YOUR TASK
Lay out the material below as a Markdown table with the columns Row and Line, giving each non-blank line its own numbered row.

DATASET RECORDS
■ ■ ■ ■

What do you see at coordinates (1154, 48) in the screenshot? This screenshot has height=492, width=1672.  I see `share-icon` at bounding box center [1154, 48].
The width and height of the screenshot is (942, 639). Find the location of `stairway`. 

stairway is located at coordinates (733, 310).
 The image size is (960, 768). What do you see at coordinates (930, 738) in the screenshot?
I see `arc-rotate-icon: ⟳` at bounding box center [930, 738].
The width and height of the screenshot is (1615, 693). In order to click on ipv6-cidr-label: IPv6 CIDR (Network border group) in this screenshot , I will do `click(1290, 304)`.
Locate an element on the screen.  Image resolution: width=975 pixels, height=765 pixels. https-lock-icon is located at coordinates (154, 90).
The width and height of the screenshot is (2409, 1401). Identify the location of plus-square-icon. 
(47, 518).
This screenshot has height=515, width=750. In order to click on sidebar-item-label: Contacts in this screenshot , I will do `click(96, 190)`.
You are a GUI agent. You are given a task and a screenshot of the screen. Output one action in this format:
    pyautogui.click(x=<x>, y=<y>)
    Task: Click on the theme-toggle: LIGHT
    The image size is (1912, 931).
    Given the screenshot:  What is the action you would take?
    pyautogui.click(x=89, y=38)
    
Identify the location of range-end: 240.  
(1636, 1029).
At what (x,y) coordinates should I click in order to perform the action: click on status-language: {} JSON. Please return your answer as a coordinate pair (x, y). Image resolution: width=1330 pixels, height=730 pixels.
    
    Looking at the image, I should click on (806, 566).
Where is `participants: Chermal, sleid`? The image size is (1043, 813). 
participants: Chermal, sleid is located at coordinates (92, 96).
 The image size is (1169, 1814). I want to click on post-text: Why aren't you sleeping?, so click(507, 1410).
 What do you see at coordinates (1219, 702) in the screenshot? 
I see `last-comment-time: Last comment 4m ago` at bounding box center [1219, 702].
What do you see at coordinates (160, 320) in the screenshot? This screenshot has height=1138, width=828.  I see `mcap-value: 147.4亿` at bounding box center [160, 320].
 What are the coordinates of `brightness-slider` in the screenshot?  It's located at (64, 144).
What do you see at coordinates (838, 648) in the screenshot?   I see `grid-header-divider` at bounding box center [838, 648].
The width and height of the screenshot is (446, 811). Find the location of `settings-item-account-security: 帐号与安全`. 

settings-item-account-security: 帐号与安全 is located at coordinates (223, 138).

■ ■ ■ ■

EXERCISE RESULT
| Row | Line |
|---|---|
| 1 | What do you see at coordinates (1154, 48) in the screenshot? This screenshot has height=492, width=1672.  I see `share-icon` at bounding box center [1154, 48]. |
| 2 | The width and height of the screenshot is (942, 639). Find the location of `stairway`.  |
| 3 | stairway is located at coordinates (733, 310). |
| 4 |  The image size is (960, 768). What do you see at coordinates (930, 738) in the screenshot? |
| 5 | I see `arc-rotate-icon: ⟳` at bounding box center [930, 738]. |
| 6 | The width and height of the screenshot is (1615, 693). In order to click on ipv6-cidr-label: IPv6 CIDR (Network border group) in this screenshot , I will do `click(1290, 304)`. |
| 7 | Locate an element on the screen.  Image resolution: width=975 pixels, height=765 pixels. https-lock-icon is located at coordinates (154, 90). |
| 8 | The width and height of the screenshot is (2409, 1401). Identify the location of plus-square-icon.  |
| 9 | (47, 518). |
| 10 | This screenshot has height=515, width=750. In order to click on sidebar-item-label: Contacts in this screenshot , I will do `click(96, 190)`. |
| 11 | You are a GUI agent. You are given a task and a screenshot of the screen. Output one action in this format: |
| 12 |     pyautogui.click(x=<x>, y=<y>) |
| 13 |     Task: Click on the theme-toggle: LIGHT |
| 14 |     The image size is (1912, 931). |
| 15 |     Given the screenshot:  What is the action you would take? |
| 16 |     pyautogui.click(x=89, y=38) |
| 17 | Identify the location of range-end: 240.   |
| 18 | (1636, 1029). |
| 19 | At what (x,y) coordinates should I click in order to perform the action: click on status-language: {} JSON. Please return your answer as a coordinate pair (x, y). Image resolution: width=1330 pixels, height=730 pixels. |
| 20 |     Looking at the image, I should click on (806, 566). |
| 21 | Where is `participants: Chermal, sleid`? The image size is (1043, 813).  |
| 22 | participants: Chermal, sleid is located at coordinates (92, 96). |
| 23 |  The image size is (1169, 1814). I want to click on post-text: Why aren't you sleeping?, so click(507, 1410). |
| 24 |  What do you see at coordinates (1219, 702) in the screenshot?  |
| 25 | I see `last-comment-time: Last comment 4m ago` at bounding box center [1219, 702]. |
| 26 | What do you see at coordinates (160, 320) in the screenshot? This screenshot has height=1138, width=828.  I see `mcap-value: 147.4亿` at bounding box center [160, 320]. |
| 27 |  What are the coordinates of `brightness-slider` in the screenshot?  It's located at (64, 144). |
| 28 | What do you see at coordinates (838, 648) in the screenshot?   I see `grid-header-divider` at bounding box center [838, 648]. |
| 29 | The width and height of the screenshot is (446, 811). Find the location of `settings-item-account-security: 帐号与安全`.  |
| 30 | settings-item-account-security: 帐号与安全 is located at coordinates (223, 138). |